The core premise involves:

Goal: To determine how many of the 171,476 English words a user 'actually knows'.
Methodology: A 100-question challenge divided into five difficulty bands (Core Basics, Intermediate, Advanced, Expert, Grandmaster), with word selection based on frequency of use.
User Interaction: Participants select the correct definition from four options for each word.
Outcome: An estimated total word count and a personalized 'verdict' message.

While conceived as an engaging self-assessment, the tool's execution and the validity of its 'scientific' claims were met with considerable skepticism and analytical critique from the Hacker News community.

The Gossip

Flawed Formats and Funky Findings

Many commenters quickly identified patterns and issues within the multiple-choice format that allowed for easy guessing, severely questioning the test's accuracy. Common observations included that the correct answer was often the longest, or that distractors were easily eliminated due to being direct opposites or unrelated. Users, including non-native speakers, reported surprisingly high scores, leading to suspicions that the definitions and alternatives might be AI-generated and not sufficiently challenging or well-curated.

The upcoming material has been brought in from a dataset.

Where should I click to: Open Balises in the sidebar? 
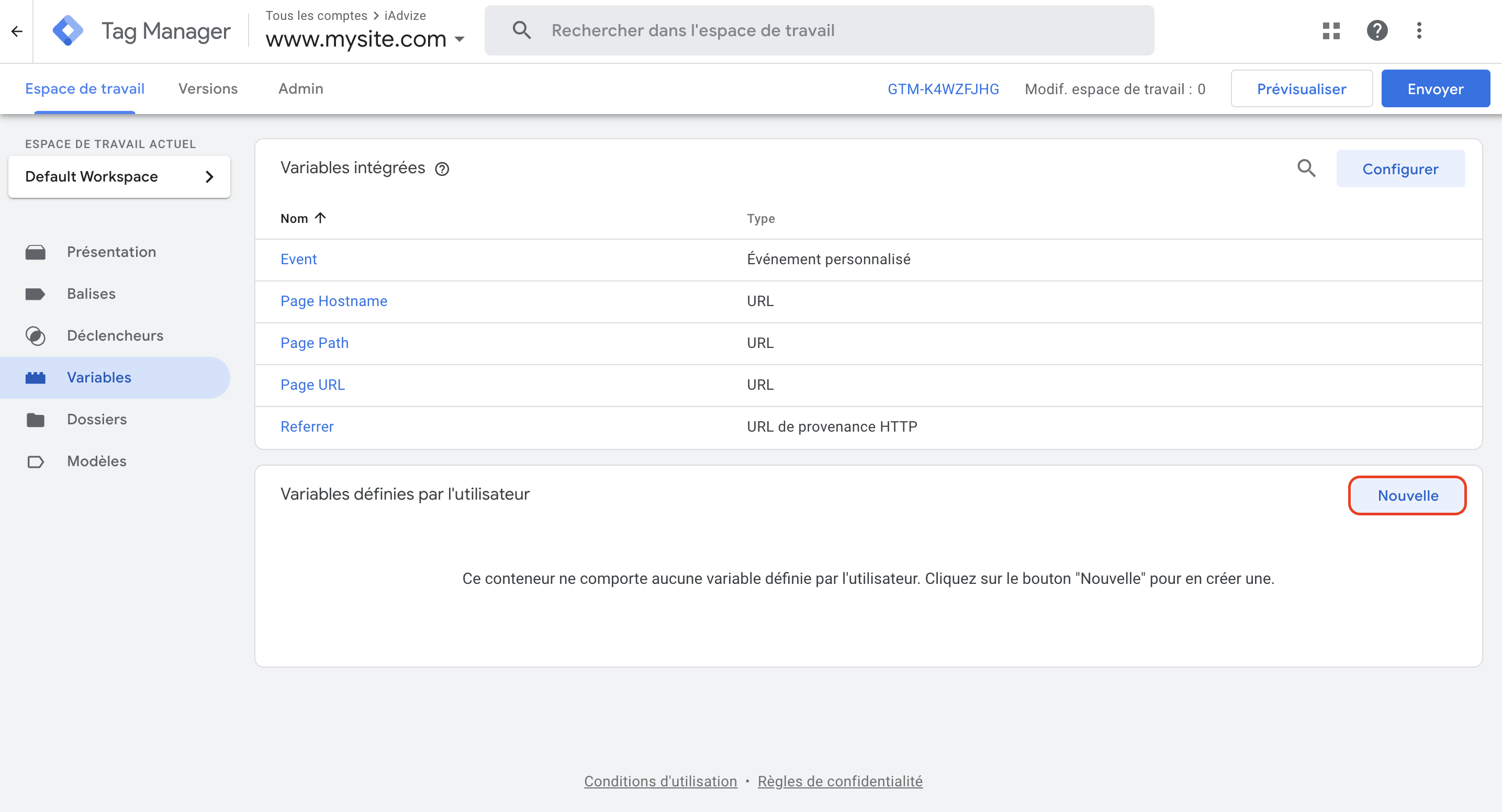[91, 294]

User Unfriendliness and UI Unsettlement

A prevalent complaint revolved around the test's user experience (UX), particularly the number of clicks required per question. Users expressed frustration over having to click to select an answer, then click 'check', and then 'continue' to advance, making the 100-question test a tedious slog. Numerous suggestions were made for streamlining the process, such as keyboard shortcuts, instant progression upon selection, and eliminating redundant confirmation steps, alongside mentions of minor UI jitters.

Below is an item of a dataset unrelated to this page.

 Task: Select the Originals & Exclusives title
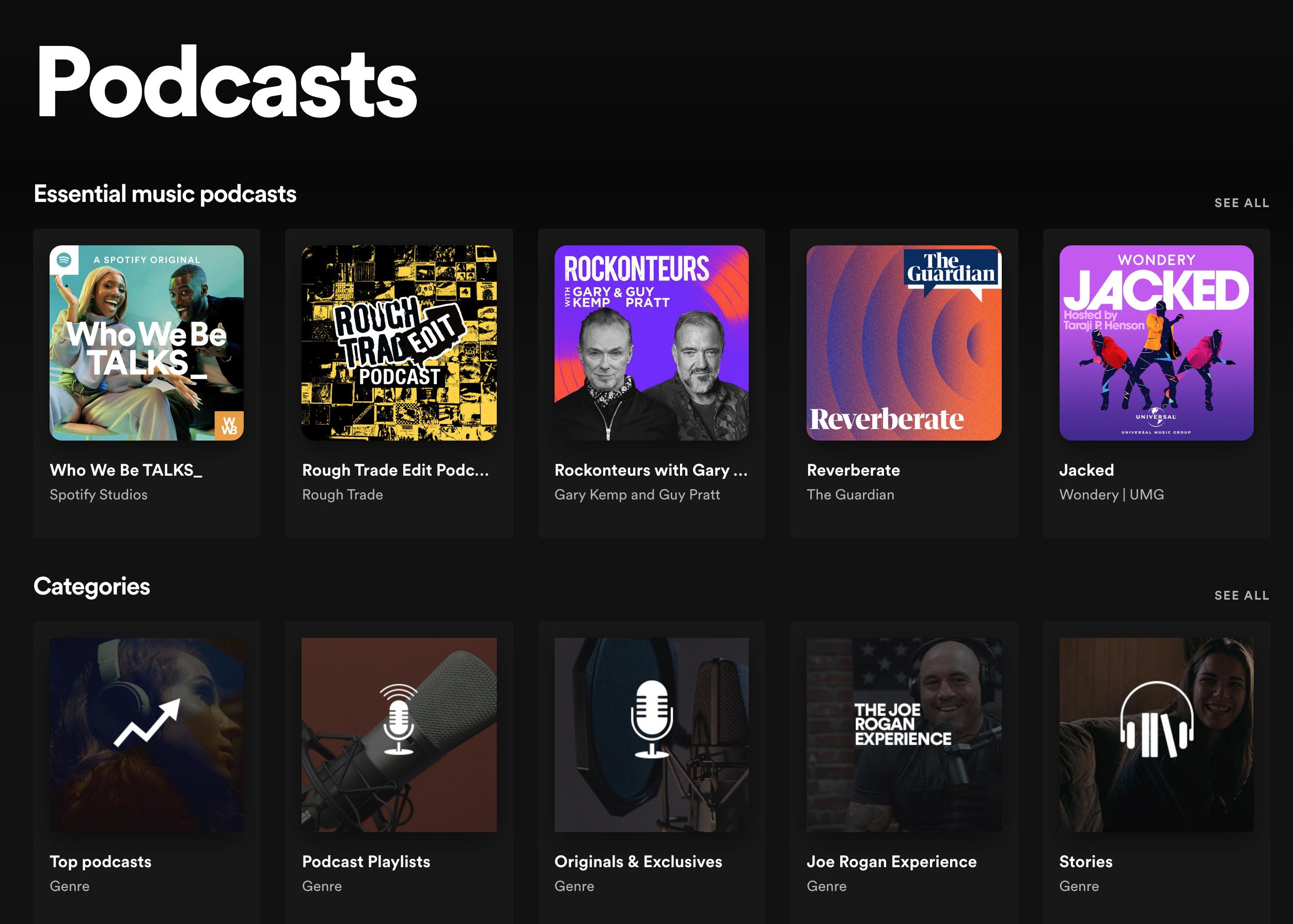(x=638, y=862)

Linguistic Lapses and Lexical Layers

The discussion delved into the nature of English vocabulary itself and the test's word choices. Many non-native speakers, particularly those with French or Latin knowledge, found that their understanding of root words made 'advanced' words unexpectedly easy to decipher, contributing to inflated scores. Commenters also debated the inclusion of highly obscure or fictional words, as well as instances where definitions provided were considered 'slightly off' or incomplete, challenging the test's ability to accurately assess comprehensive vocabulary knowledge.

Sampling Scrutiny and Statistical Sophistication

A more technical thread emerged questioning the 'scientific' basis of the test's stratified sampling. Commenters proposed alternative statistical methodologies, such as adaptive sampling or Item Response Theory (IRT), arguing they would provide a more efficient and accurate assessment of vocabulary. Skepticism was voiced regarding the underlying assumptions about word-knowing distribution (e.g., Zipfian vs. Gaussian) and the overall calibration, with some comparing it unfavorably to more robust, academically-backed vocabulary tests.